## SOURCE

◆ ◆ ◆ ◆ ◆ ◆ ◆

Wednesday, June 3, 2009

What's Cooking Wednesday: Variations on a Theme - Rhubarb, Part Deux

Please go to The Fairy Blogmother for more What's Cooking Wednesday participants.

I love leafing through cooking magazines. I have to admit, I don't use many of the recipes anymore, but I like using them to improvise. In looking through this month's Gourmet, I found this lovely-looking recipe for
Raspberry Buttermilk Cake.

The only trouble was, there was way too much sugar and white flour for my tastes, and I had a few raspberries, but what I really needed to use was my rhubarb from last week's Tantre Farm share.

So since we all know that invention is a Mother, I decided to play with what was on hand and make my own variant. I had the bonus of having a couple of duck eggs from Our Family Farm that I needed wanted to use up. If you've never baked with duck eggs, you're missing a real treat. Yes, things do bake up higher and happier with the egg of the duck.

A little bit of change here; a little bit of change there, and I ended up with just what my tastebuds (and waistline) preferred: a less sweet, rhubarb-infused, pan cake with a slightly heftier texture. Once again, it got the D seal of approval.

Caveat: We don't like our desserts overly sweet at our house, so if you are a sugarholic, you might want to adjust accordingly.

Raspberry-Rhubarb Buttermilk Cake

Raspberry-Rhubarb Buttermilk Cake


1 cup raspberries
1 1/2 cups diced rhubarb
2 TBS cornmeal
1 cup whole wheat pastry flour, minus 2 TBS
1/2 tsp baking powder
1/2 tsp baking soda
1/4 tsp salt
3 TBS butter, softened
1/3 cup sugar, plus 1 tsp for sprinkling on top
1/2 tsp vanilla extract
1 extra large egg (or duck egg, if you have one!)

◆ ◆ ◆ ◆ ◆ ◆ ◆

## DATA LINES
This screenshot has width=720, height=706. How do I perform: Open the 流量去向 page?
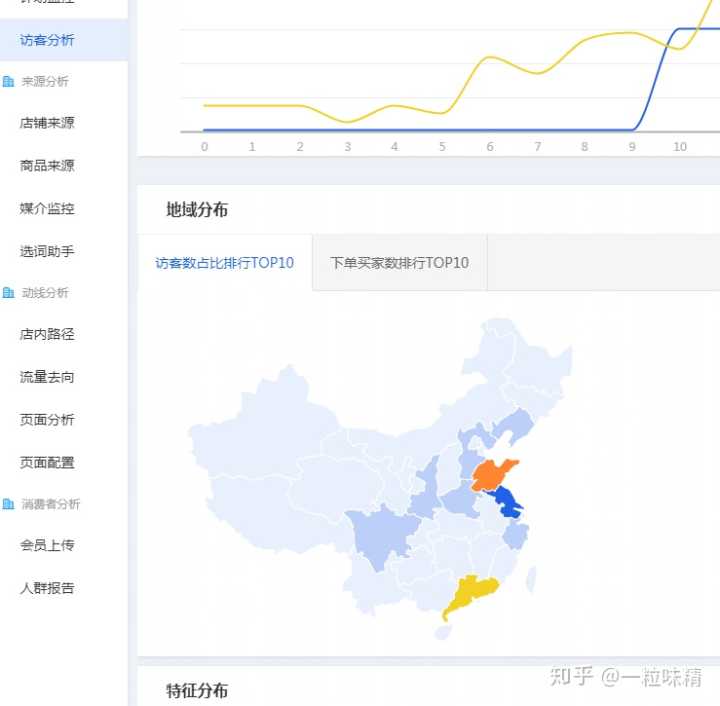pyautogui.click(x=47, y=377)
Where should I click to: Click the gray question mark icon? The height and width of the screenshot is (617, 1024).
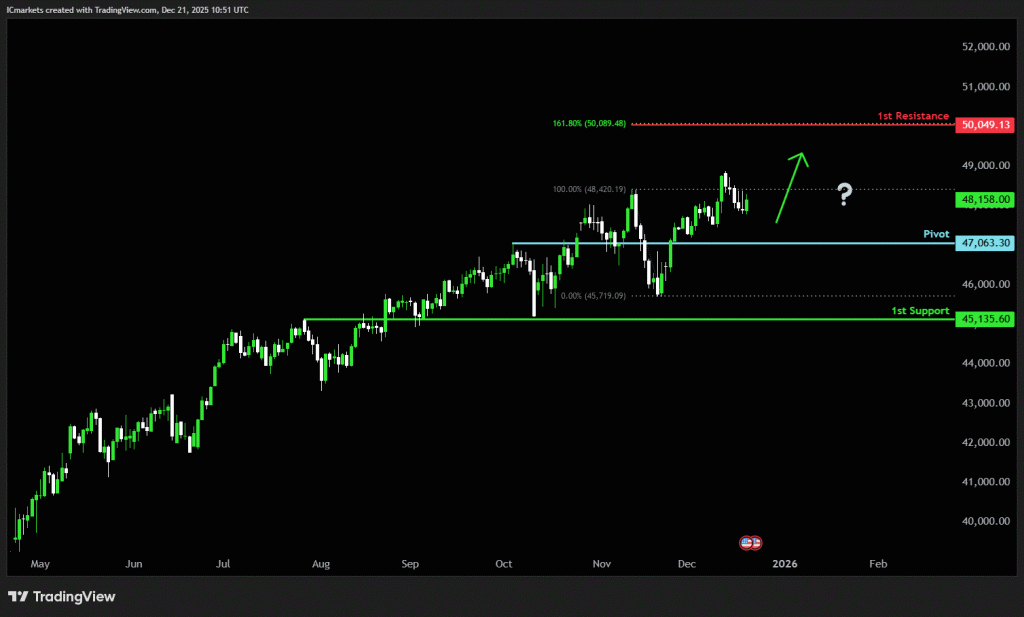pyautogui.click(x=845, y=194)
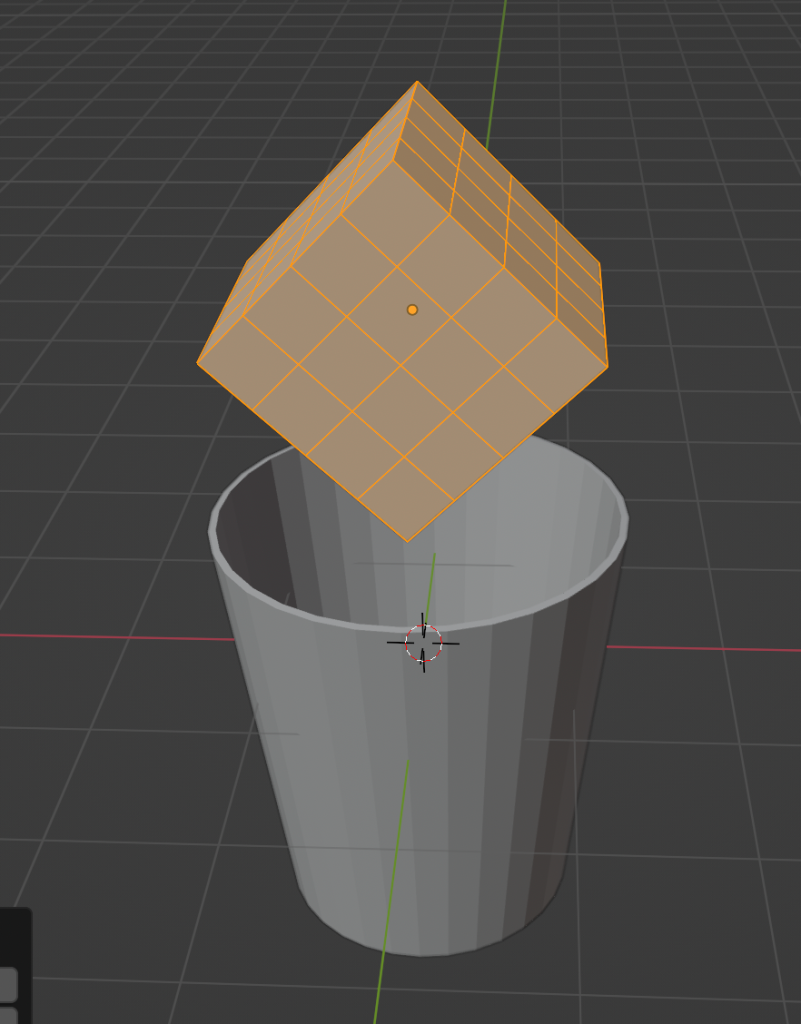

◆ ◆ ◆ ◆ ◆ ◆ ◆

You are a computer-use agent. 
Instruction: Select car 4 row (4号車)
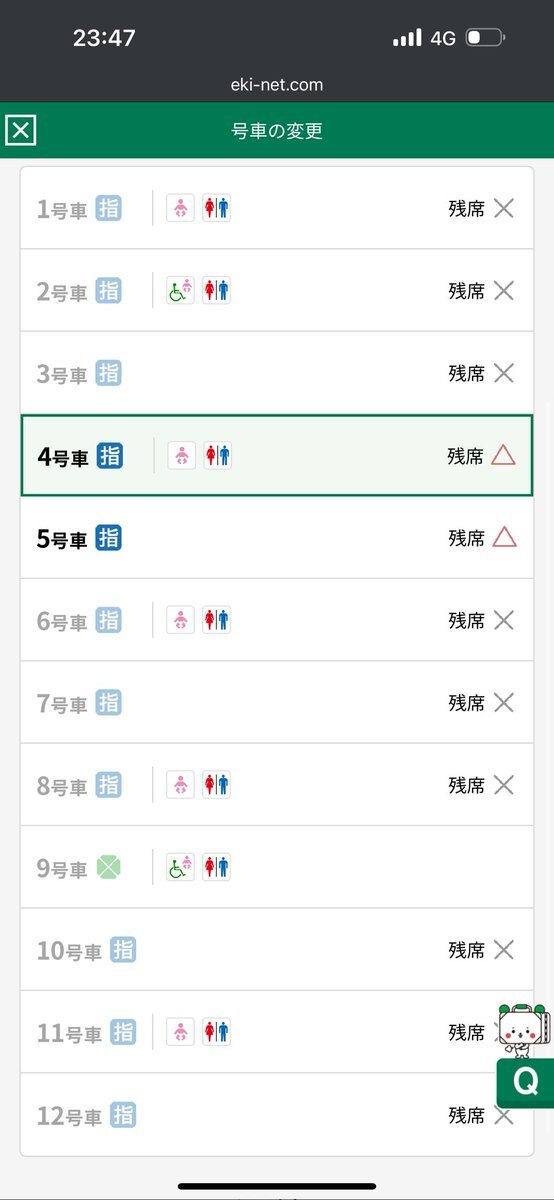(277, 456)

◆ ◆ ◆ ◆ ◆ ◆ ◆

## WHAT THE TASK REQUIRES
Translate this sentence from the rhubarb cake post above into Spanish: "If you've never baked with duck eggs, you're missing a real treat."

## OUTPUT OF THE TASK
Si nunca has horneado con huevos de pato, te estás perdiendo un verdadero placer.